Cette étape de la conversion spirituelle est également essentielle pour construire une Eglise synodale: seulement la personne humble valorise les autres et accueille leur contribution, leurs conseils, leur richesse intérieure, faisant émerger non pas son propre «moi», mais le «nous» de la communauté. Cela me peine lorsque je rencontre des chrétiens…, en espagnol, nous disons yo, me, mí, conmigo, para mí, «je, moi, avec moi, pour moi». Ces chrétiens «au centre». C'est triste. C'est l'humble qui défend la communion dans l'Eglise, évitant les clivages, surmontant les tensions, sachant mettre de côté même ses propres initiatives pour contribuer à des projets communs, car dans le service, il trouve de la joie et non de la frustration ou de la rancœur.

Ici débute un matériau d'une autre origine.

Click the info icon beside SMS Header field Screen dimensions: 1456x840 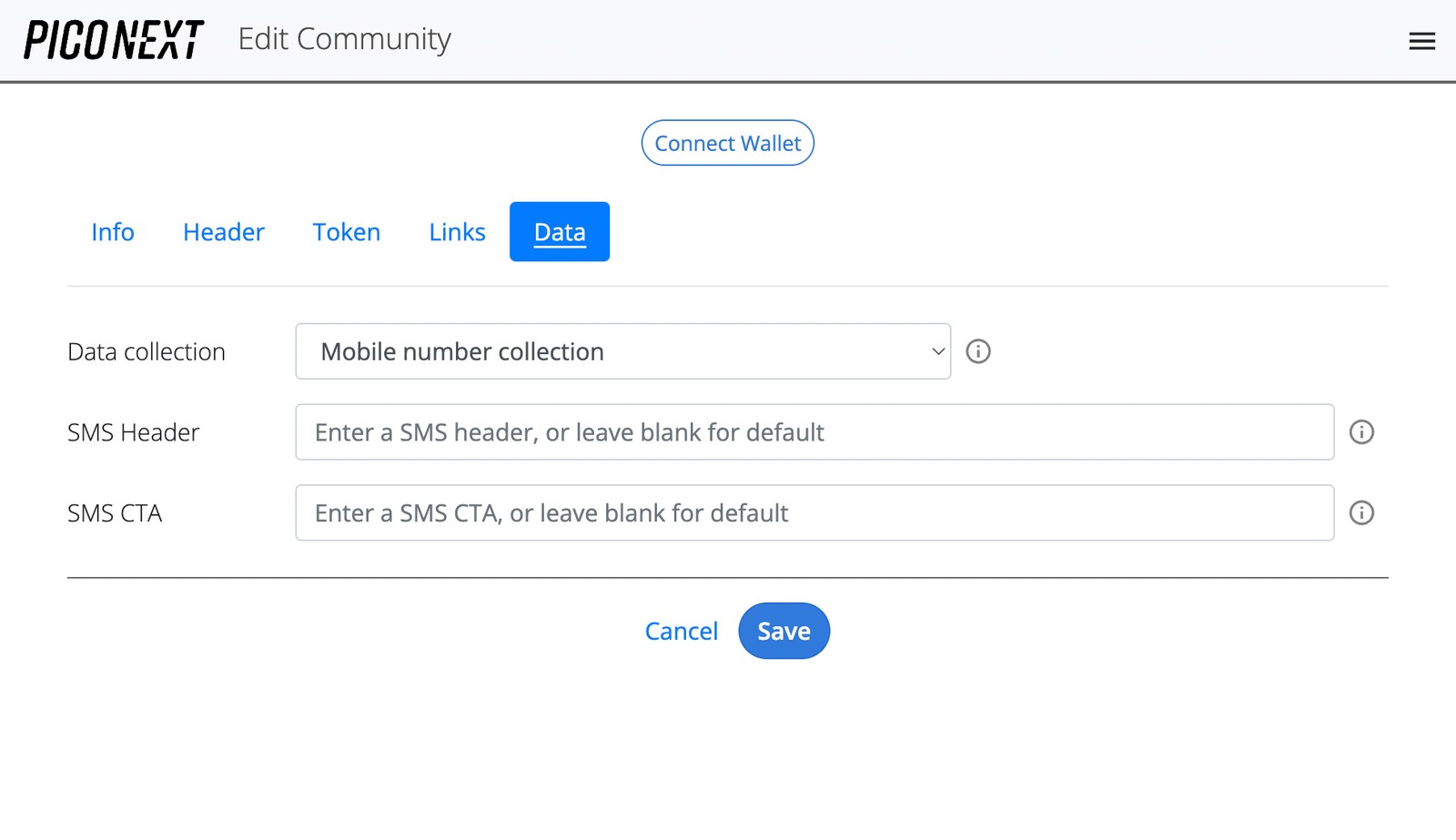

Vivre la synodalité, à tous les niveaux, est vraiment impossible sans humilité.

Et je tiens à le dire une fois de plus, à souligner le rôle des mouvements ecclésiaux. Les mouvements ecclésiaux sont pour le service, non pour nous-mêmes. C'est triste quand on entend dire «j'appartiens à ceci, à cela, à cela», comme si c'était quelque chose de mieux. Les mouvements ecclésiaux existent pour servir l'Eglise, ils ne sont pas en eux-mêmes un message, une centralité ecclésiale. Ils sont là pour servir.

J'espère que ces réflexions seront utiles pour votre chemin, dans vos associations et mouvements, dans vos relations avec les pasteurs et toutes les réalités ecclésiales; et je souhaite que cette rencontre et d'autres moments similaires vous aident à valoriser vos charismes respectifs dans une perspective ecclésiale, pour apporter votre contribution généreuse et précieuse à l'évangélisation, à laquelle nous sommes tous appelés.

N'oubliez jamais ceci: mon appartenance est-elle au mouvement ecclésial, à l'association ou à l'Eglise? Est-elle dans mon mouvement, dans mon association pour l'Eglise, comme une «étape» pour aider l'Eglise? Mais les mouvements fermés doivent être supprimés, ils ne sont pas ecclésiaux.

Je vous bénis, allez de l'avant! Et s'il vous plaît, priez pour moi. Pour, pas contre!

Maintenant je vous donne la bénédiction. Prions d'abord ensemble la Vierge Marie.

Récitation du Je vous salue Marie

Bénédiction

Et je dis de prier pour et non contre en pensant à quelque chose qui m'est arrivé une fois. Je terminais l'audience générale et il y avait une petite femme âgée, on pouvait dire que c'était une paysanne, une femme humble, mais elle avait de beaux yeux. Elle me faisait signe, elle était à vingt mètres. «Quel âge avez-vous?» — «Quatre-vingt-sept ans», me dit-elle. «Mais que mangez-vous? Vous êtes en forme!» — «Je mange des raviolis, je les fais moi-même», et elle m'expliquait aussi la recette des raviolis. A la fin, je lui dis: «Priez pour moi». Et elle: «Je le fais tous les jours» — «Mais dites-moi Madame, vous priez pour ou contre?». La réponse d'une ignorante: «Sainteté, vous comprenez! C'est là-dedans qu'ils prient contre!». C'est pourquoi je demande de prier pour. Cette femme m'a fait rire.